======== DATA SUPPLIED

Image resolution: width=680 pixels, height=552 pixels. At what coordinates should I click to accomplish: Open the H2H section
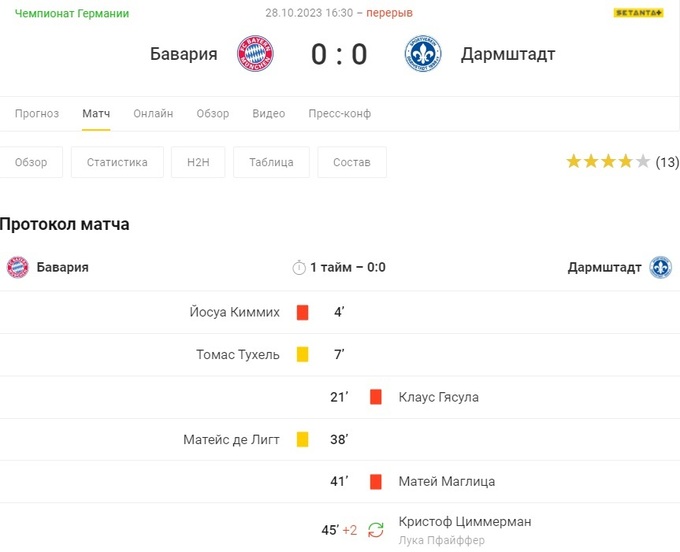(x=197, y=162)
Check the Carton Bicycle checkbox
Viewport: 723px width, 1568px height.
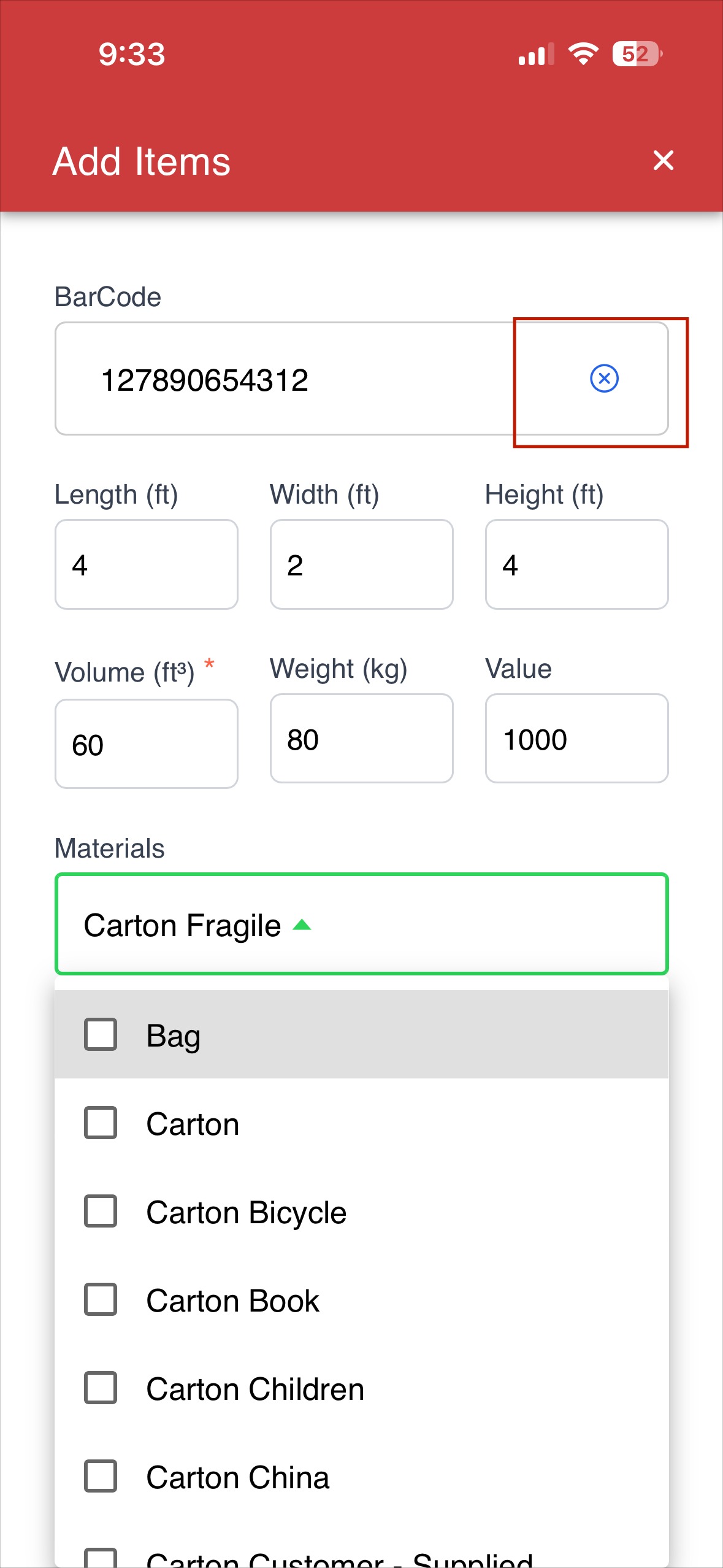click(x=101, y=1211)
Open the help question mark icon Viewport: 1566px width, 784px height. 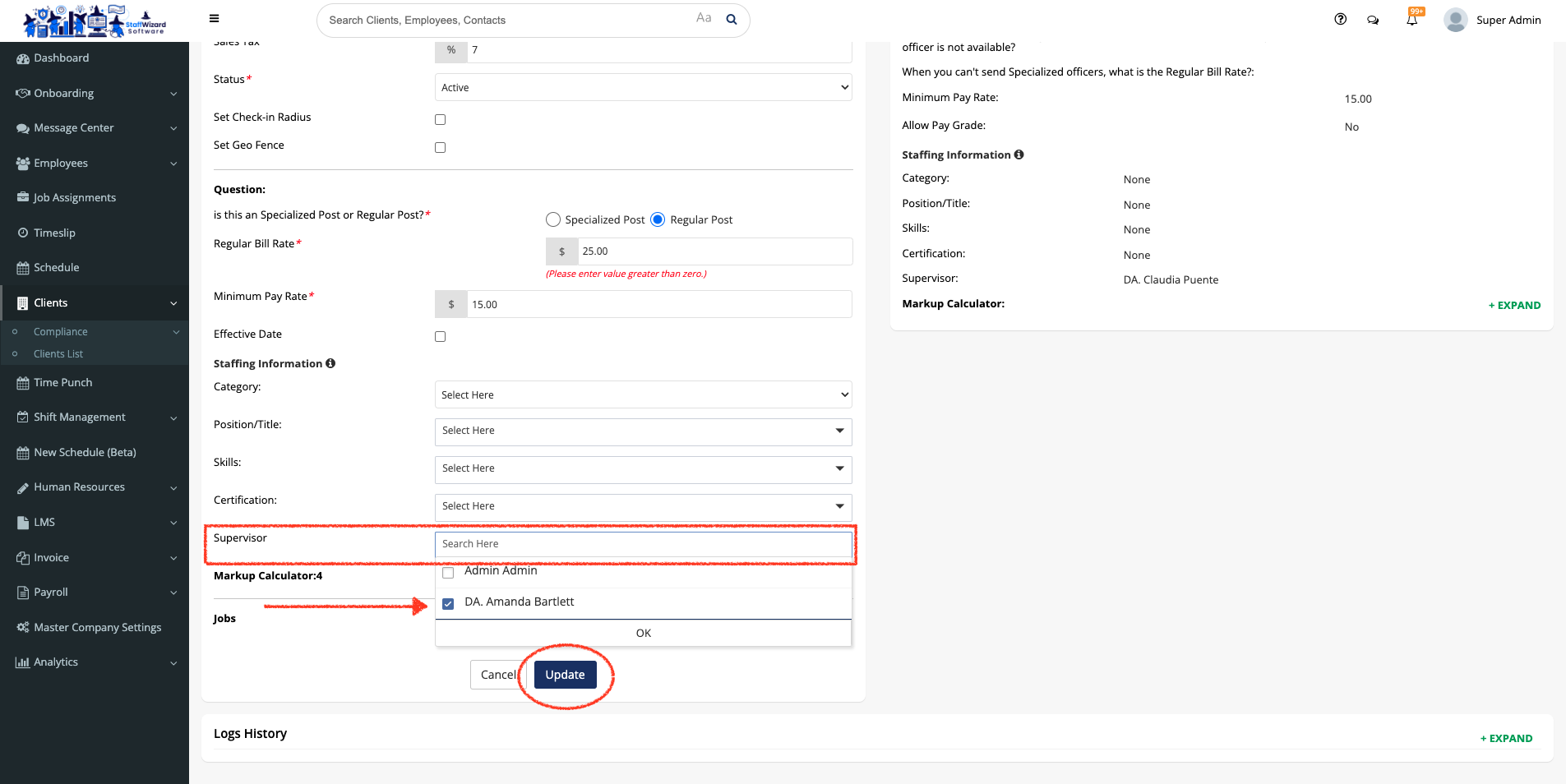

================

**WHAT THE EXERCISE ASKS:**
Transcribe all entries above exactly. Drop the pictures.

**RESPONSE FOR THIS EXERCISE:**
Image resolution: width=680 pixels, height=552 pixels. At what coordinates should I click to accomplish: Open the H2H section
(x=197, y=162)
Check the Carton Bicycle checkbox
Viewport: 723px width, 1568px height.
click(x=101, y=1211)
Open the help question mark icon Viewport: 1566px width, 784px height. 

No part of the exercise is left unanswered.